Avis n° 0070011P du 8 octobre 2007

 

 



CASSATION - Saisine pour avis - Demande - Domaine d’application - Exclusion - Cas - Question de la compatibilité d’une disposition de droit interne avec les dispositions de la Convention européenne des droits de l’homme



Echappe à la procédure de demande d’avis prévue par les articles L. 151-1 et suivants du code de l’organisation judiciaire, et relève de l’examen préalable des juges du fond, la demande portant sur la compatibilité de dispositions de droit interne subordonnant le droit aux prestations familiales pour les enfants étrangers à certaines conditions, avec la Convention de sauvegarde des droits de l’homme et des libertés fondamentales et la Convention internationale des droits de l’enfant, dès lors que l’examen d’une telle demande suppose l’analyse des conditions de fait et de droit régissant l’allocation des prestations sollicitées en fonction des circonstances particulières relatives au séjour, tant des enfants que de l’allocataire sur le territoire national.


 

LA COUR DE CASSATION,

Vu les articles L. 151-1 et suivants du code de l’organisation judiciaire, 1031-1 et suivants du nouveau code de procédure civile ;

Vu la demande d’avis formulée le 11 mai 2007 par le tribunal des affaires de sécurité sociale de Créteil, reçue le 12 juin 2007, dans une instance opposant M. X... aux caisses d’allocations familiales du Val-de-Marne et des Hauts-de-Seine, et ainsi libellée :

"L’article L. 512-2 du code de la sécurité sociale dans sa rédaction issue de l’article 89 de la loi 2005-1579 du 19 décembre 2005 subordonne le droit aux prestations familiales pour les enfants étrangers, s’ils ne sont pas nés en France, à la régularité de leur séjour, cette régularité résultant de justificatifs dont la liste est fixée par décret, le décret 2006-234 du 27 février 2006 devenu article D. 512-2 du code de la sécurité sociale.

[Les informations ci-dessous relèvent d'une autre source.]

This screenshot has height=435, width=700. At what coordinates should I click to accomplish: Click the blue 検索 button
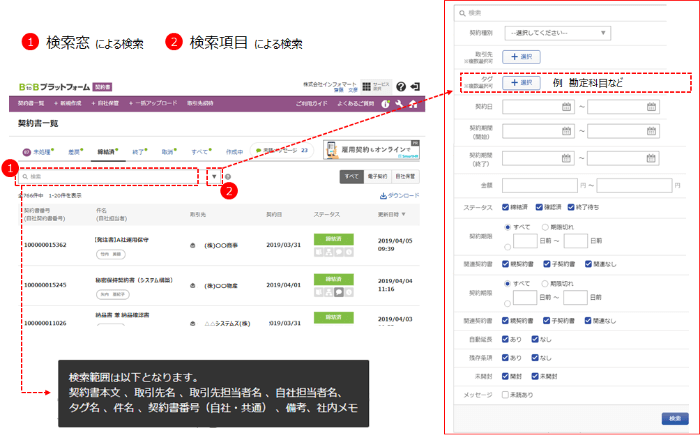(x=675, y=417)
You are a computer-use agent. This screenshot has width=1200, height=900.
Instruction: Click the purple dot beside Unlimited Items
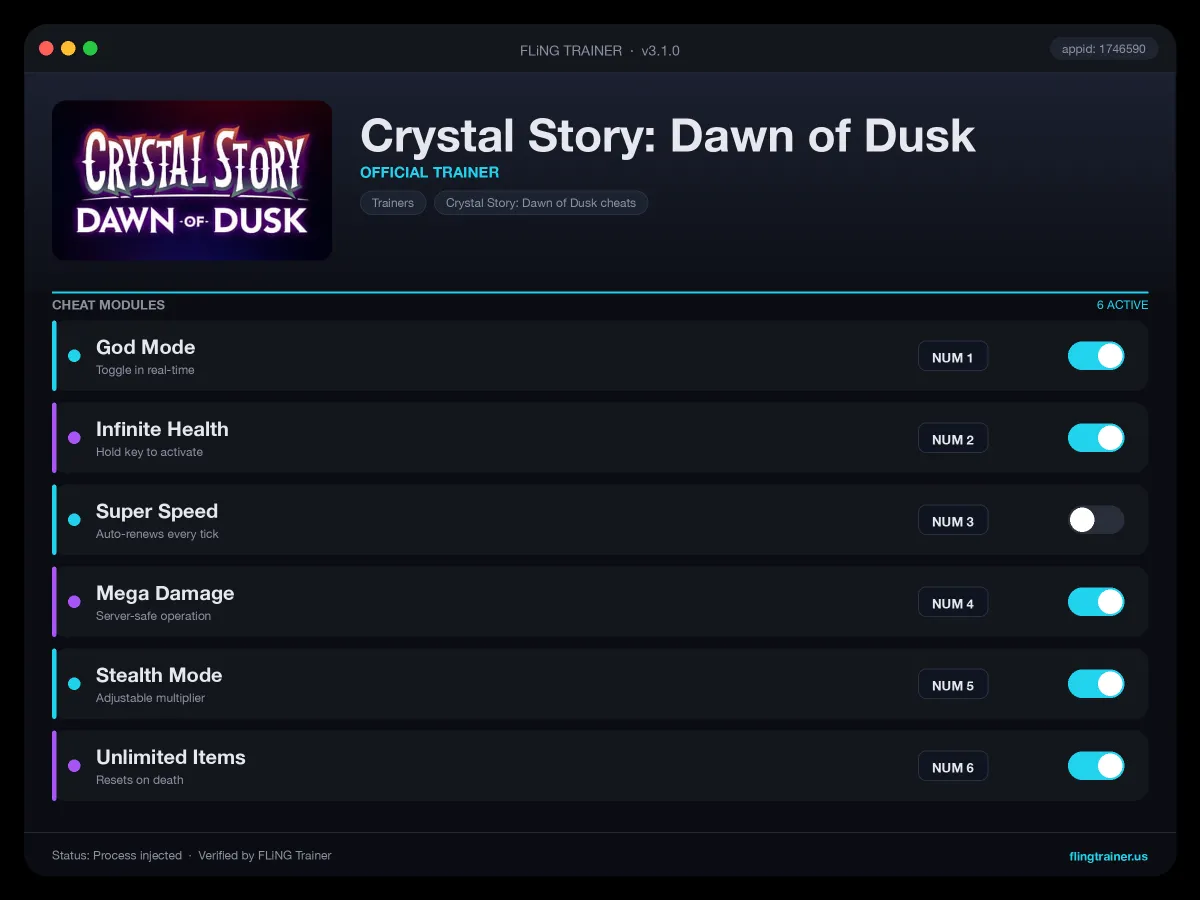click(74, 766)
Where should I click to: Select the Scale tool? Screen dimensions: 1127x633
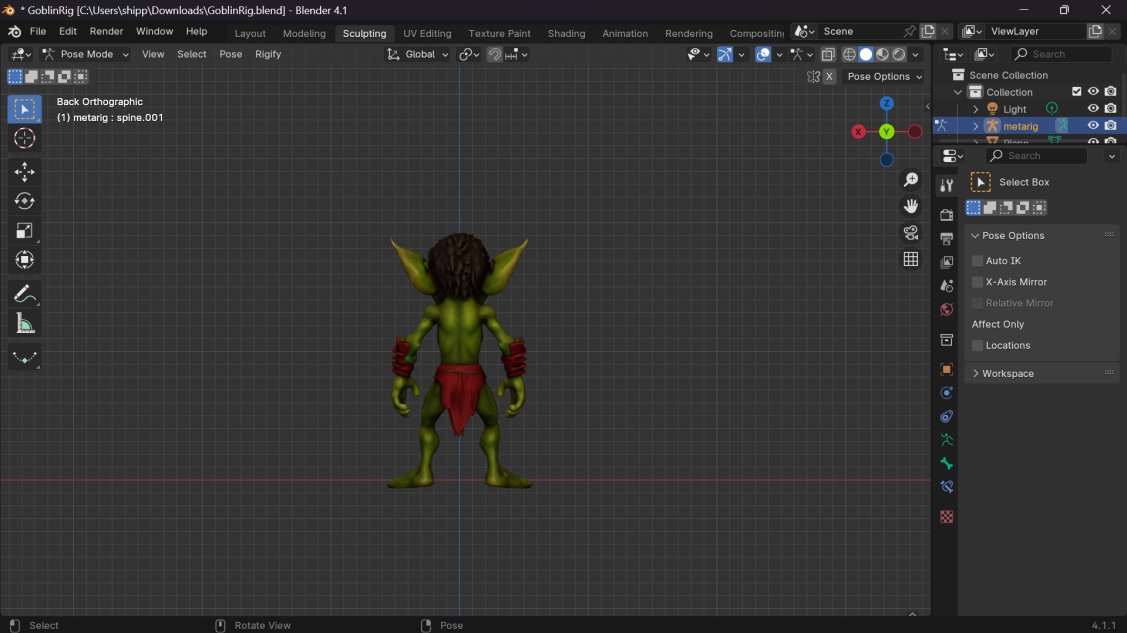[x=25, y=231]
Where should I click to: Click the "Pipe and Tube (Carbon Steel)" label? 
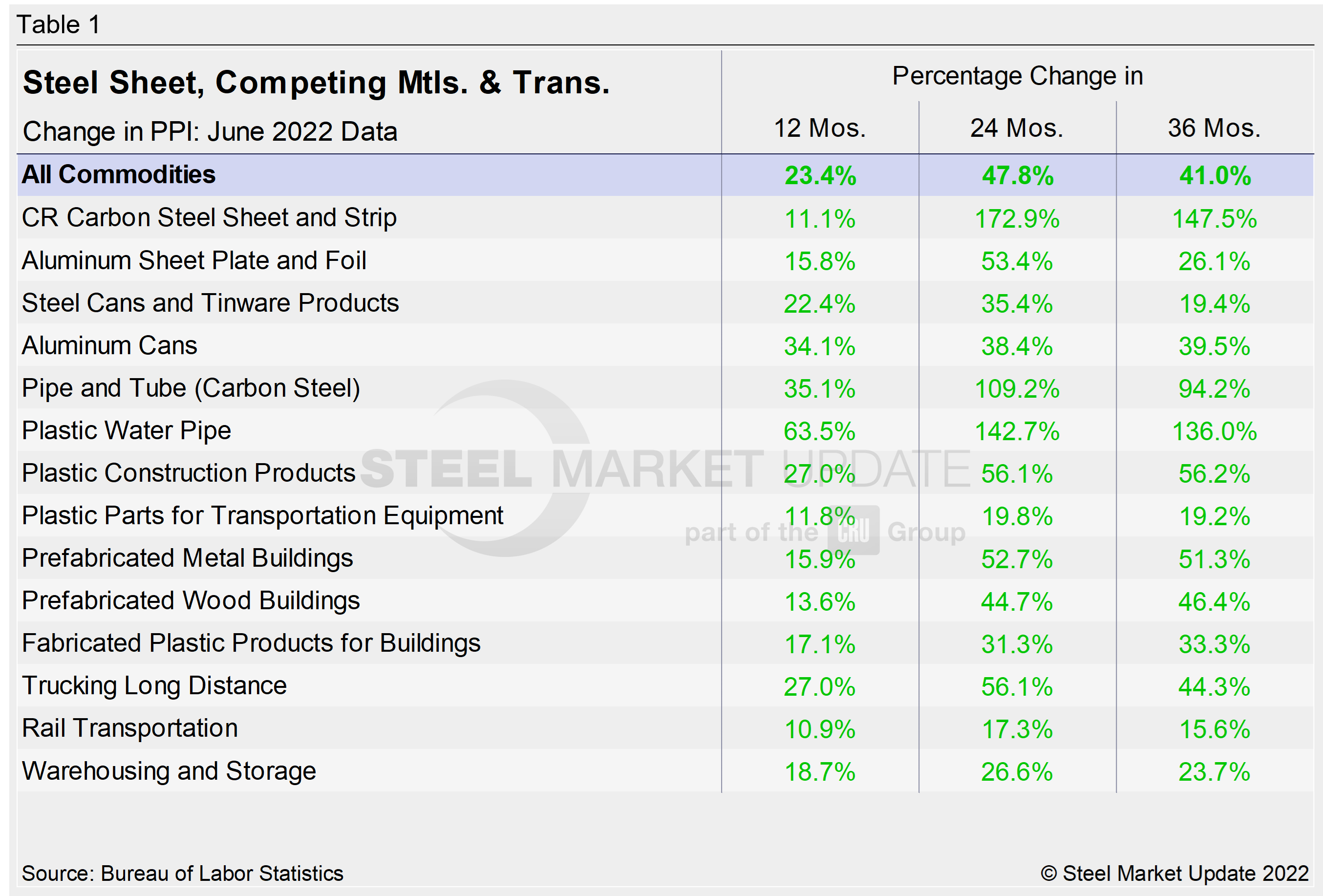click(191, 388)
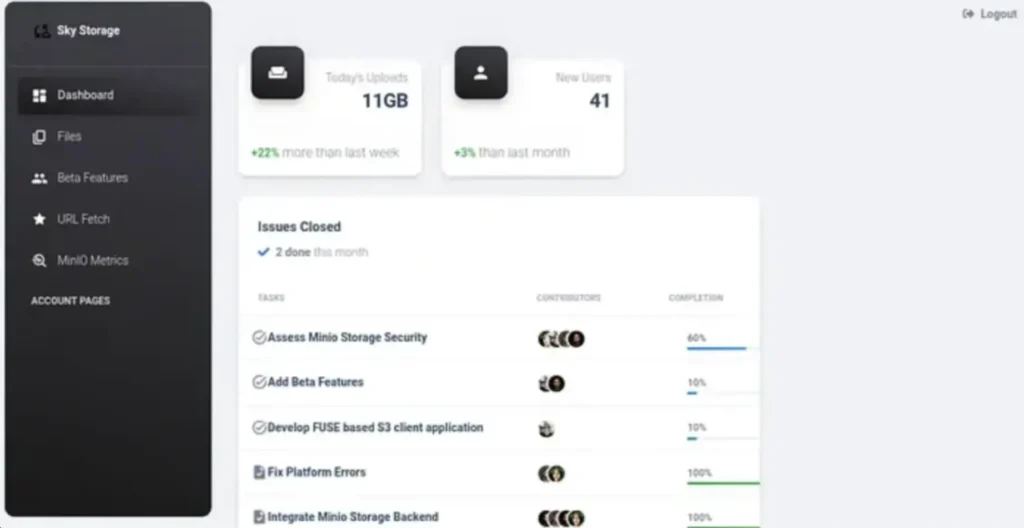This screenshot has width=1024, height=528.
Task: Open the MinIO Metrics menu item
Action: [92, 261]
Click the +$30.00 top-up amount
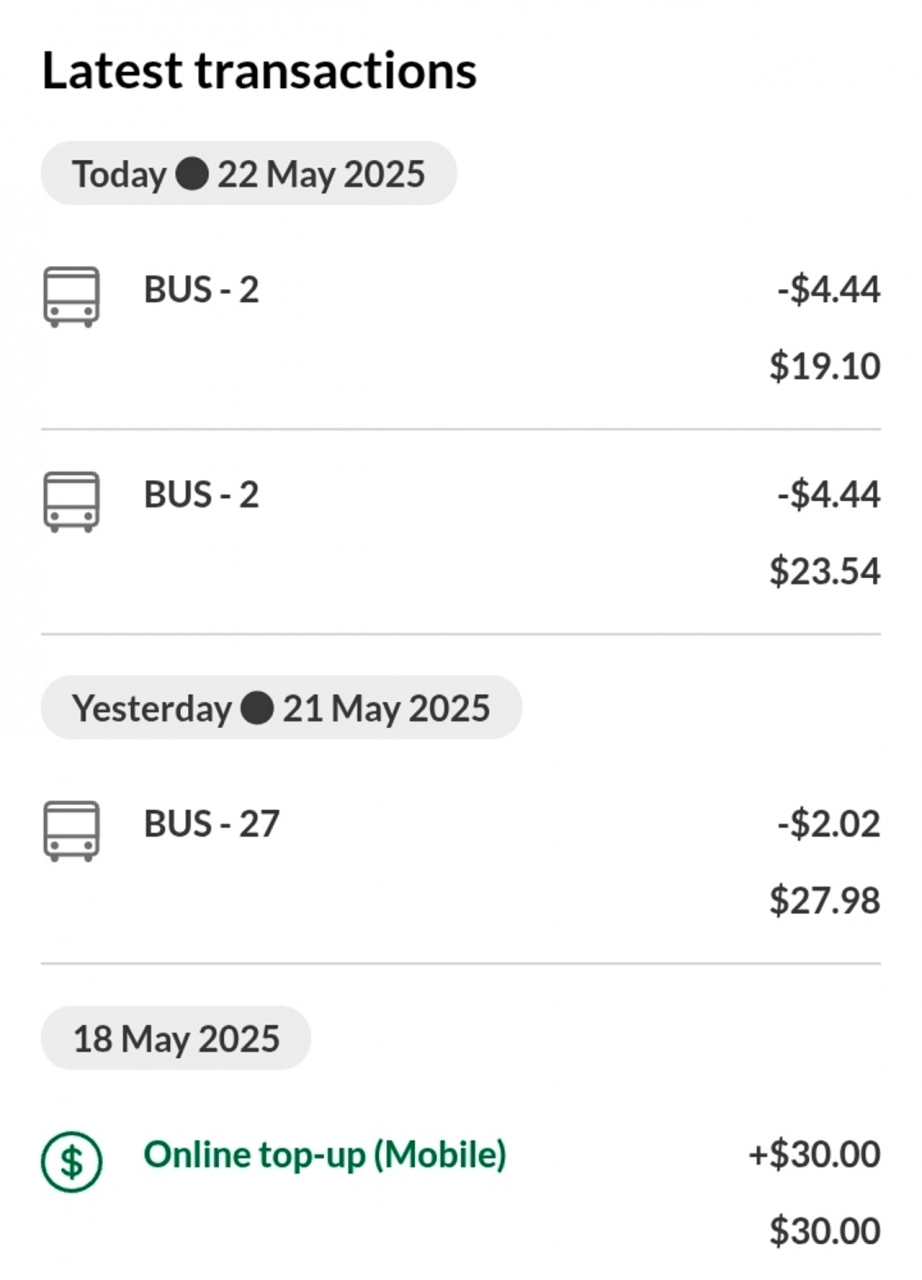Screen dimensions: 922x1280 click(x=814, y=1155)
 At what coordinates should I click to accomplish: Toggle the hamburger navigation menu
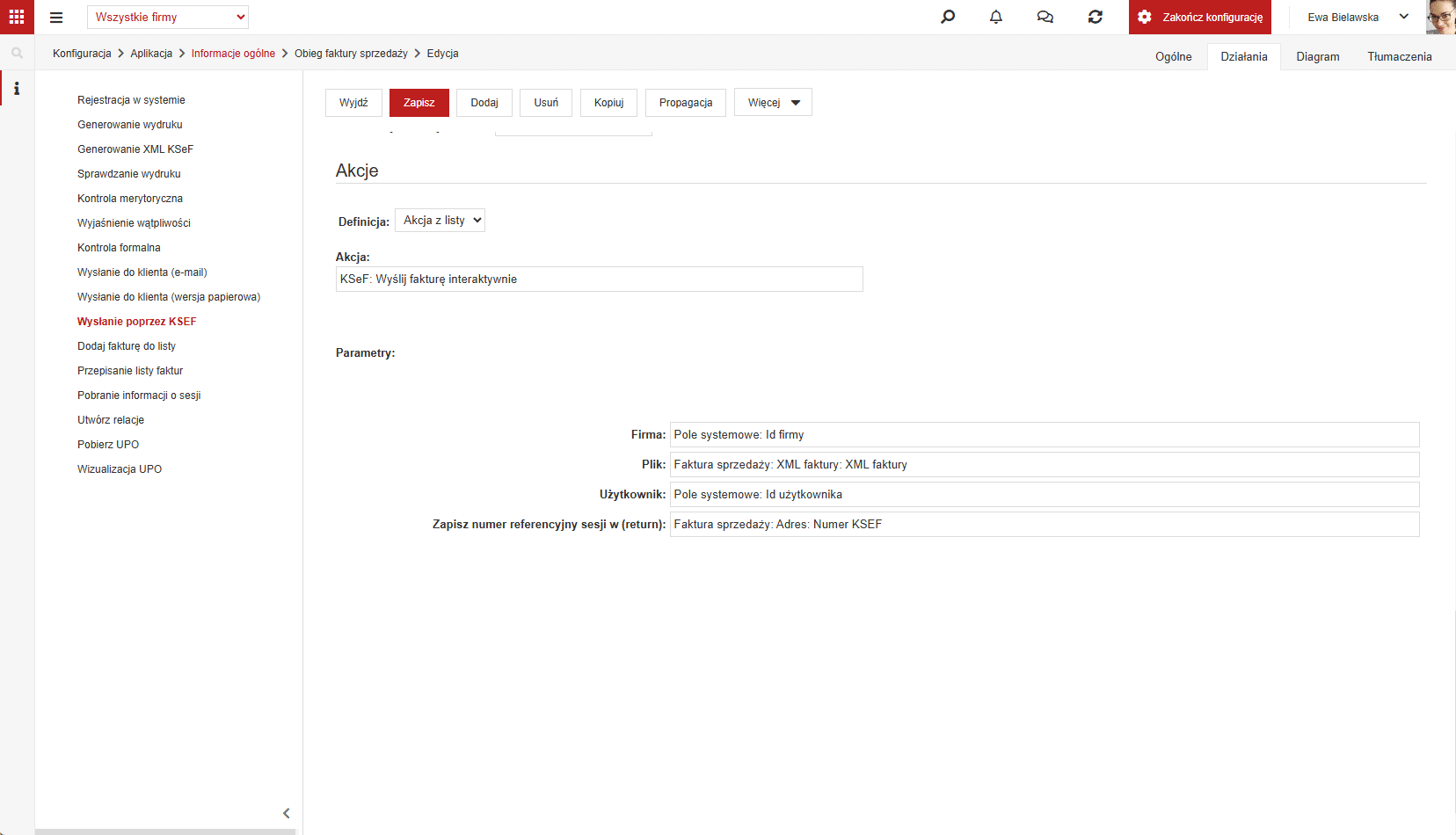[x=56, y=18]
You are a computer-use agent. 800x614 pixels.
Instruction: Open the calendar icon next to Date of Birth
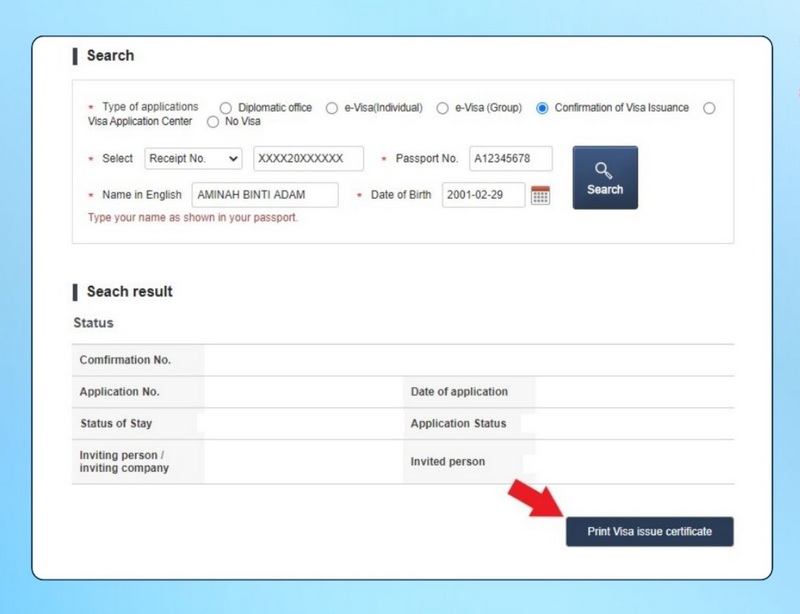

Ces dispositions législatives et réglementaires nouvelles (article L. 512-2 nouveau, article D. 512-2 nouveau) sont-elles conformes aux articles 8 et 14 de la Convention européenne des droits de l’homme et à l’article 3.1 de la Convention internationale des droits de l’enfant ?"

 

Sur le rapport de Mmes Coutou et Vassallo, conseillers référendaires, et les conclusions de M. Maynial, premier avocat général, entendu en ses observations orales ;

 

La demande, qui concerne les conditions d’attribution des prestations familiales pour des enfants étrangers dont l’allocataire justifie avoir la garde effective et permanente, suppose l’examen des conditions de fait et de droit régissant l’allocation des prestations sollicitées en fonction des circonstances particulières relatives au séjour tant des enfants que de l’allocataire sur le territoire national ; dès lors, la compatibilité d’une disposition de droit interne, dans une telle situation de fait, avec la Convention de sauvegarde des droits de l’homme et des libertés fondamentales et avec la Convention internationale des droits de l’enfant relève de l’examen préalable des juges du fond et, à ce titre, échappe à la procédure de demande d’avis prévue par les articles susvisés ;

En conséquence,

DIT N’Y AVOIR LIEU À AVIS.

 

 

Fait à Paris, le 8 octobre 2007, au cours de la séance où étaient présents : M. Lamanda, premier président, MM. Cotte, Weber, Mmes Favre, Collomp, MM. Bargue, Gillet, présidents de chambre, M. Laurans, conseiller, Mmes Coutou, Vassallo, conseillers référendaires, rapporteurs, assistées de Mme Calvez, auditrice, Mme Isabelle Gorce, conseiller référendaire, Mme Tardi, directeur de greffe.